Military paper maps and satellite images are useful for navigation and accuracy, but they are less useful for database management. In trying to grapple with a site gazetteer for the northwestern Peloponnese, I have concluded that the best solution is to use another set of maps, the 1:250,000 Nomos sheets from the Statistical Service of Greece. These can be bought at the Statistical Service offices near Omonia Square. They are particularly useful because they show the boundaries of Greece's official political units, in descending order from Nomos (province), to Demos (municipality), to Diamerisma (community). The Greek government has given these boundaries to ERSI and are available as shapefiles through an expensive package of ArcGIS. ArcGIS has additional parcels, such as Greek postal codes, which might be equally useful. The nice thing about the Statistical Service shapefiles is that they correspond to the numbering system used by the National Census since the first census of 1963 (the most recent one taken in 2000). For the western Peloponnese, we have wonderful demographic data: an Ottoman census (1461/3), the Corner census (1689), the Grimani census (1700), a continuous series of 19th-c data (Pouqueville, French Expedition to the Morea, etc.), and Greek government data. As far as I know, nobody has put these figures in GIS. With such a database, one can very easily, for example, do dynamic queries about population shifts in the Greek countryside. Demographic changes can also be correlated with topography and natural resources.

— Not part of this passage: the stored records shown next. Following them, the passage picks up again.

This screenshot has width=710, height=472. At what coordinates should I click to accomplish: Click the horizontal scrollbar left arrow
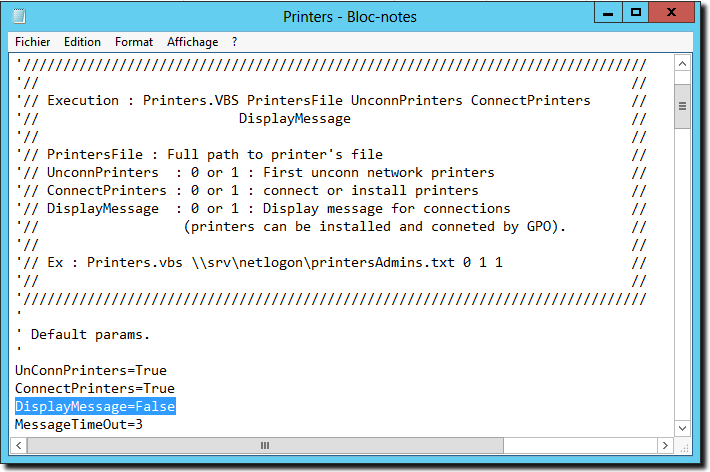19,445
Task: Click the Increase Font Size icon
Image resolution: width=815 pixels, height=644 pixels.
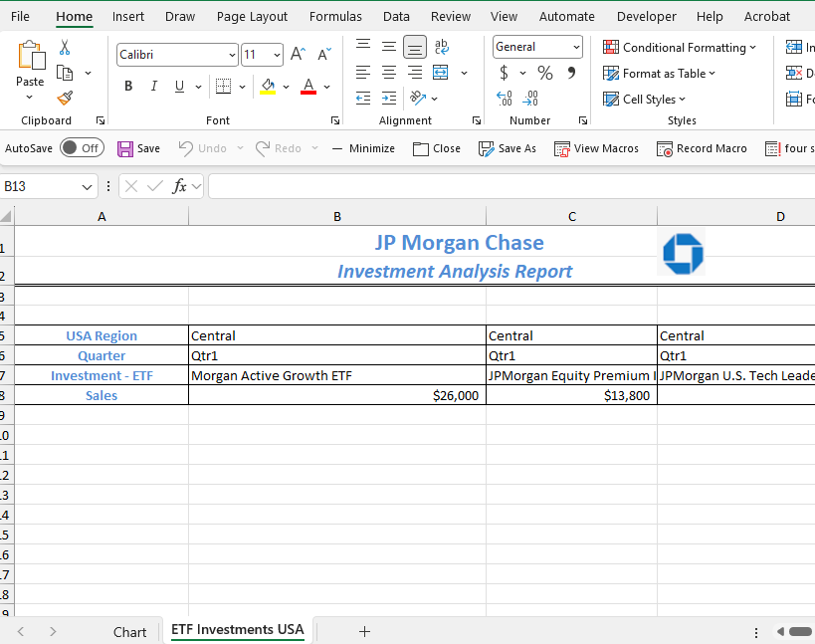Action: tap(298, 55)

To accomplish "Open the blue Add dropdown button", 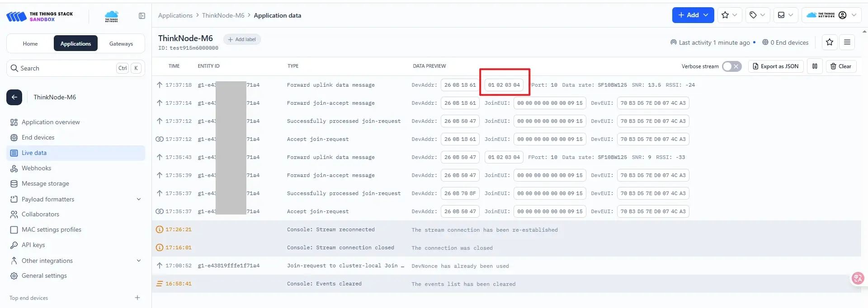I will point(693,15).
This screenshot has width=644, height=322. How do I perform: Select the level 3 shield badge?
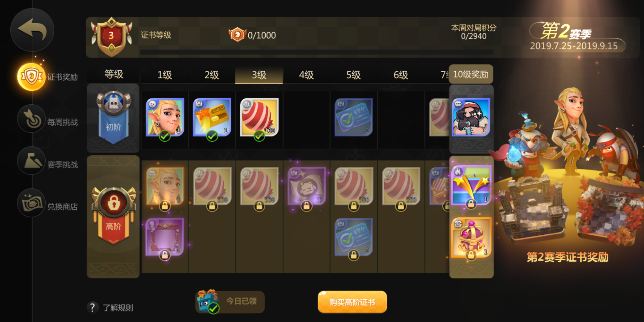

GIS requires unique identifiers for every piece of data. Hence, the numbers that correspond to Greece's geographic units are very useful for organizing any site-based table. In descending order, the organizational hierarchy of the Statistical Service is Nomos (Province), Demos (Municipalities), and Diamerisma (Community). The English terms in translation are precisely the ones that ArcGIS uses in their shapefiles. The numbers are consistent and all-inclusive sets. So if you check for village Neohori, where Fred Cooper runs his archaeological field school, you’ll find the following numbers:
Province: 14 (Ilia)
Municipality: 1411 (Zaharo)
Community: 1411130 (Neohori)
The Diamerisma (Community) boundaries are the smallest geographical units defined by Greece. The Nomos (Province) of Eleia, for example, has about 400 parcels. So, if you are making a database of any series of items within that area, you can use the 8-number integer as the prefix. Or if you want to use the larger geographical unit of Demos (Municipality)--about a dozen for each Province)--you can use the 4-number integer as the prefix. Additional numbers can be added for the set of items within that unit.